Every line below between the one holding "Screen dimensions: 1269x594" and the one holding "has height=408, width=568.", inclusive, should be copied exactly, and no other line.

· · ·

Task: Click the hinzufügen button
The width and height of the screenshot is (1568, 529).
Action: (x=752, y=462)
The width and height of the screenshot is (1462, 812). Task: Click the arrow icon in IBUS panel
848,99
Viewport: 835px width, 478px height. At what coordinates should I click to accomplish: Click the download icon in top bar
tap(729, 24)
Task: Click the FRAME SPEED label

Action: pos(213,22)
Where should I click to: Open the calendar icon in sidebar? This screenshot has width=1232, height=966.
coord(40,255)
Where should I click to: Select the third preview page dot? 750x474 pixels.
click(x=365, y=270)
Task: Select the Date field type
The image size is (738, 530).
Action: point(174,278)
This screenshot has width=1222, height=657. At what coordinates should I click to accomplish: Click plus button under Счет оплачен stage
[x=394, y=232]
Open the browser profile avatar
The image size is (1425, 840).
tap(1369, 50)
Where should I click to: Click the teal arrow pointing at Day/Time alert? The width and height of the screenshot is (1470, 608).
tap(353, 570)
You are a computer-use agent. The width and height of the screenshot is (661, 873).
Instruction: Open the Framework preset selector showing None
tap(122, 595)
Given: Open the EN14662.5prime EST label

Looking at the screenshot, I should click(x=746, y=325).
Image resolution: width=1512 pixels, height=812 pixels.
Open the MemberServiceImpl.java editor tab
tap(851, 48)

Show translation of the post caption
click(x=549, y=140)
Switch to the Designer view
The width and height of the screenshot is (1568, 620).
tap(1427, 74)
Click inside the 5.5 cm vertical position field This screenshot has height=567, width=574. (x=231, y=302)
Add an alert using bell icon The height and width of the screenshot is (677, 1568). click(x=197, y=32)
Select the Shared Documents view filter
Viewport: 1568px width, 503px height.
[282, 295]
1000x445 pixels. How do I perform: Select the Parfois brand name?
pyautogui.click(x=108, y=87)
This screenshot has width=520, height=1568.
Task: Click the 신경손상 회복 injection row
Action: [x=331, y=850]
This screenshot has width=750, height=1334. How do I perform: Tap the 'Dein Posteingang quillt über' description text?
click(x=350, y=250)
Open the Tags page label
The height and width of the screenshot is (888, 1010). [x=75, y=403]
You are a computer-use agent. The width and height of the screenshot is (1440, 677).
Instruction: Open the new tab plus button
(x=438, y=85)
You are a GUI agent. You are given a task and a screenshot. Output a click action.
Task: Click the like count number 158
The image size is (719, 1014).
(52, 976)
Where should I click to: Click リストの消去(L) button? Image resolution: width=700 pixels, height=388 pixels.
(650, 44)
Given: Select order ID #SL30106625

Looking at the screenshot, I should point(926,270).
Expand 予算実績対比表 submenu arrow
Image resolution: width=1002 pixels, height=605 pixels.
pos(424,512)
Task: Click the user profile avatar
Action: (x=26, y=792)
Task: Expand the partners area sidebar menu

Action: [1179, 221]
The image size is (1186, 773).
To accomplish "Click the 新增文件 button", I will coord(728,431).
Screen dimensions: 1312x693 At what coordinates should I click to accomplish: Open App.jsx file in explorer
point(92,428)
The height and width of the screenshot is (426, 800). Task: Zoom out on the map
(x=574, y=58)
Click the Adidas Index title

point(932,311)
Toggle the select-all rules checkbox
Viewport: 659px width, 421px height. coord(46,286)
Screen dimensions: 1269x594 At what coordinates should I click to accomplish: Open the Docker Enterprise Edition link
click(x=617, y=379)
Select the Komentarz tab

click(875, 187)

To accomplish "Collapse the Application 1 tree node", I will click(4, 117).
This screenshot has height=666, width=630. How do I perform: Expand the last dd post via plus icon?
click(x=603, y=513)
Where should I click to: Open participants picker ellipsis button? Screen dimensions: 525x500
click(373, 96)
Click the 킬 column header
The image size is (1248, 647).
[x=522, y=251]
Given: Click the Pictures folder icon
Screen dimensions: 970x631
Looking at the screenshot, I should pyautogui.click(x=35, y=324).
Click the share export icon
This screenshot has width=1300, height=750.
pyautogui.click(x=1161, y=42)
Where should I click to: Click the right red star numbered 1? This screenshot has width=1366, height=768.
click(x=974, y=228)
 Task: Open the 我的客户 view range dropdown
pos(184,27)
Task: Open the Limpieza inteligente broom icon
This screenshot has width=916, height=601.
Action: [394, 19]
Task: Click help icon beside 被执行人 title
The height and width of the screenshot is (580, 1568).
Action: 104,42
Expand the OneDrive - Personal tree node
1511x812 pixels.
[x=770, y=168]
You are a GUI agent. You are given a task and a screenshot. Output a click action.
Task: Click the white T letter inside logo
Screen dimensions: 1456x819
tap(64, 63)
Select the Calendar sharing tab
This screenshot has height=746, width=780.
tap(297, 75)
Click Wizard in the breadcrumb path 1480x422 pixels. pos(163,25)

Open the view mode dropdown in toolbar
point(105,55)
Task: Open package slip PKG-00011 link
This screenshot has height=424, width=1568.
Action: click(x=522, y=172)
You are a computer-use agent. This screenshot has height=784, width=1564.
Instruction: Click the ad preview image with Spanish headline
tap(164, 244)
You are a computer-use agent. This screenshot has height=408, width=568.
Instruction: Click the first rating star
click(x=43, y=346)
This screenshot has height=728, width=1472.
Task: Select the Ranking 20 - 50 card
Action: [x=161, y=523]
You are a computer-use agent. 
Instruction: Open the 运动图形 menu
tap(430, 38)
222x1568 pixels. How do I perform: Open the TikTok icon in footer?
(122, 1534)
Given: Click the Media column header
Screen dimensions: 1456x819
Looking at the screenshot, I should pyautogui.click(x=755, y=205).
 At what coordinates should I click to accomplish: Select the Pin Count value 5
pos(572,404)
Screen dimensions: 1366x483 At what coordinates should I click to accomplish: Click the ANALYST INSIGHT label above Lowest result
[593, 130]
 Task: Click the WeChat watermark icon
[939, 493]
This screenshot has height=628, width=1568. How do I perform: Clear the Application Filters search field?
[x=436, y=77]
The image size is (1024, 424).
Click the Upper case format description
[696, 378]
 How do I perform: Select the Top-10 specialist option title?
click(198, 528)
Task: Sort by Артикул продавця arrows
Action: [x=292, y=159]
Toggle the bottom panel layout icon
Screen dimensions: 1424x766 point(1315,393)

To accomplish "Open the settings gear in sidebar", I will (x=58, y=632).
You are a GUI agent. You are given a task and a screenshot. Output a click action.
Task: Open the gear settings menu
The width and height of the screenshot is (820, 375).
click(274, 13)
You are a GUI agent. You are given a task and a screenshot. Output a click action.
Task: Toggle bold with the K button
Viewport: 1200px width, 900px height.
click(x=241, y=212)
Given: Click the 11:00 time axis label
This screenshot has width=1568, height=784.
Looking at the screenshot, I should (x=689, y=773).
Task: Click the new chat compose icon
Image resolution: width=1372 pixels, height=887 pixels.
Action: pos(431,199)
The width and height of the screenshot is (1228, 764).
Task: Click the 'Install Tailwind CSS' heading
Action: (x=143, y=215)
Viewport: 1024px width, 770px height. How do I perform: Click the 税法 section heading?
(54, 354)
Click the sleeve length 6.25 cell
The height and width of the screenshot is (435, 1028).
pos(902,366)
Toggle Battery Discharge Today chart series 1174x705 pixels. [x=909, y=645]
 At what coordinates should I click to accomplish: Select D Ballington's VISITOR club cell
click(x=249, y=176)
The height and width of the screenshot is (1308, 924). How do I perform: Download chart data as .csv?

· · ·

#### Solved problem
Screen dimensions: 1269x594 At what coordinates should I click to accomplish: Open the Docker Enterprise Edition link
click(x=617, y=379)
Select the Komentarz tab

click(875, 187)

To accomplish "Collapse the Application 1 tree node", I will click(4, 117).
This screenshot has height=666, width=630. How do I perform: Expand the last dd post via plus icon?
click(x=603, y=513)
Where should I click to: Open participants picker ellipsis button? Screen dimensions: 525x500
click(373, 96)
Click the 킬 column header
The image size is (1248, 647).
[x=522, y=251]
Given: Click the Pictures folder icon
Screen dimensions: 970x631
Looking at the screenshot, I should pyautogui.click(x=35, y=324).
Click the share export icon
This screenshot has width=1300, height=750.
pyautogui.click(x=1161, y=42)
Where should I click to: Click the right red star numbered 1? This screenshot has width=1366, height=768.
click(x=974, y=228)
 Task: Open the 我的客户 view range dropdown
pos(184,27)
Task: Open the Limpieza inteligente broom icon
This screenshot has width=916, height=601.
Action: [394, 19]
Task: Click help icon beside 被执行人 title
The height and width of the screenshot is (580, 1568).
Action: 104,42
Expand the OneDrive - Personal tree node
1511x812 pixels.
[x=770, y=168]
You are a GUI agent. You are given a task and a screenshot. Output a click action.
Task: Click the white T letter inside logo
Screen dimensions: 1456x819
tap(64, 63)
Select the Calendar sharing tab
This screenshot has height=746, width=780.
tap(297, 75)
Click Wizard in the breadcrumb path 1480x422 pixels. pos(163,25)

Open the view mode dropdown in toolbar
point(105,55)
Task: Open package slip PKG-00011 link
This screenshot has height=424, width=1568.
Action: click(x=522, y=172)
You are a computer-use agent. This screenshot has height=784, width=1564.
Instruction: Click the ad preview image with Spanish headline
tap(164, 244)
You are a computer-use agent. This screenshot has height=408, width=568.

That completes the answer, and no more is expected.